On Feb. 10, a Royal Caribbean cruise docked in Bayonne, New Jersey — 20 miles away from New York City — with passengers that will be assessed for coronavirus as they disembark. On Monday, the cruise left the port after four passengers suspected to have coronavirus tested negative, according to CNN.

For future cruise plans to China, the managing editor of Cruise Critic recently told Travel + Leisure, "It’s best to contact your cruise line or travel advisor directly with any questions or concerns. All cruise lines that have canceled cruises are offering affected guests the option to receive a full refund.”

For future trips, Royal Caribbean announced a new policy where they'll allow ticketholders to cancel within 48 hours.

"The 'Cruise With Confidence' policy allows guests on Royal Caribbean International, Celebrity Cruises, Azamara and Silversea to cancel up to 48 hours before a sailing," their announcement read. "Guests will receive a full credit for their fare, usable on any future sailing of the guest’s choice in 2020 or 2021.

A man in protective gear near the Diamond Princess cruise ship in quarantine due to fears of the new COVID-19 coronavirus, at the Daikoku Pier Cruise Terminal in Yokohama on February 19, 2020. charly triballeau/Getty Images

Should I cancel my trip because of the coronavirus outbreak? 

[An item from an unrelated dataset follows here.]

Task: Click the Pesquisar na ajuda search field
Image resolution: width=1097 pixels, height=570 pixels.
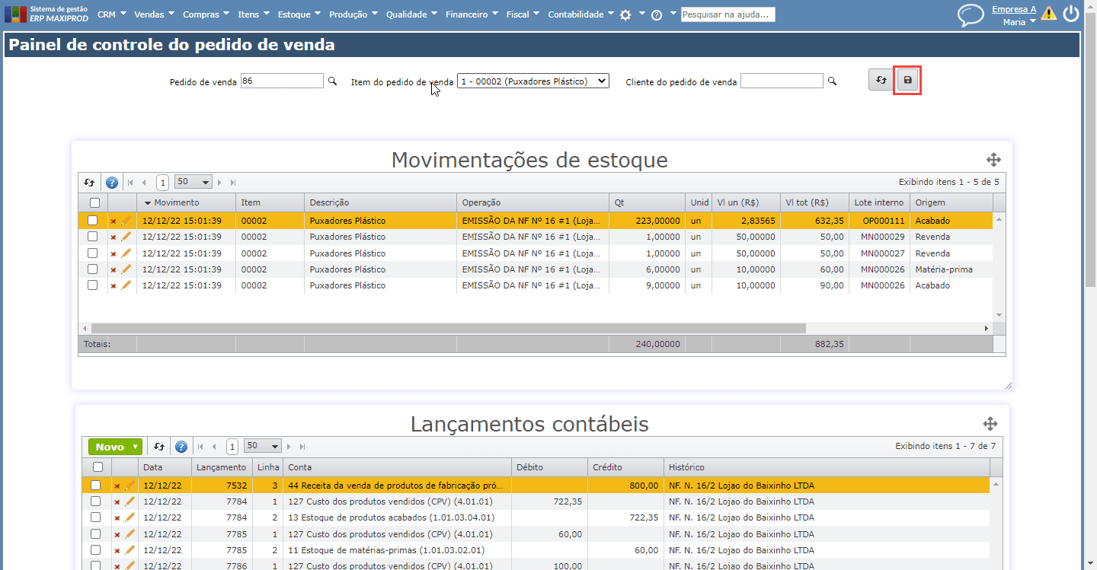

Earlier this week, the U.S. State Department issued a level 4 — its highest level — warning, notifying Americans that they should not travel to China. The CDC also issued a warning against all nonessential travel to China. However, this does not include Hong Kong, Macau, or Taiwan.

Travel warnings for Italy and South Korea were increased from a Level 3 to a Level 4 on Saturday, advising Americans not to travel to infected areas.

To feel secure about any upcoming travel plans, communicate with your hotel and airline directly, and monitor updates and alerts for the current information in your destination.